Final Projects
Wednesday, May 27, 2009 at 3:50 PM Short three-part fugue (32-36 mm). Details in class.
Typically this will be an exposition, three developing phrases, and a recapitulation in which the subject-answer pair is restated entirely in the home key.
The exposition typically consists of one well-formed subject-answer pair imitating at the 5th, a second subject entry imitating at the octave in the third voice, and an episode following that subject entry, in which the third voice utilizes material from the countersubject, sequentially, to reach a full strong cadence in V or III.
In total, the exposition of a 3-part fugue is really two large phrases.
1. The first is the subject-answer pair which together form a progression that tonicizes the dominant and then (with a “linking” passage) returns to the tonic. During the answer, the subject voice continues in invertible counterpoint against the answer; this material is the “countersubject”. The end of the “link” that returns to the tonic is the beginning of the second phrase, where the third voice enters with an imitation of the subject at the octave.
2. The second phrase begins by replicating the chord progression implied by the subject, exactly; it only differs from the opening statement of the subject by having three voices instead of one. During the second subject entry, the voice of the answer makes use of countersubject material (which needn’t be a strict imitation of the countersubject). Rather than proceed to the answer, a sequential treatment of countersubject material in the third voice (called an “episode”) leads to the related key, completing the second phrase with a strong cadence.

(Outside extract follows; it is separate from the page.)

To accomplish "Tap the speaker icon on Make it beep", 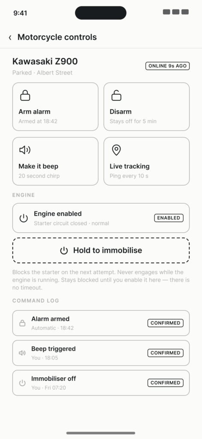I will [x=25, y=150].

3. Just as is the case with 2-part inventions, the cadence is not a stopping point for the piece, but a launching pad for the next phrase.
The remaining phrases of the fugue are structured very much like those of a two-part invention.
Since the answer and countersubject are related to each other as invertible counterpoint, it will now be possible to reiterate the the relationship between them in several new transpositions, and several new part relationships. Fugue 17 (A-flat major) from WTC I is one possible model for a short-subject, tonal-answer fugue; a detailed, hand-written diagram of its phrases was given and discussed in class. Note that this fugue is in four voices, offering plentiful examples of its subject in various stages of development. Your assignment is to write a three-voice fugue, which is a somewhat less daunting task.
Phrases use subject-answer pairs, subject statements alone, and sequential bridges, to progress between related keys. Like two-part inventions, fugues do not cease their rhythmic motion until the end of the last sentence: the recapitulation of the subject-answer pair in the home key area.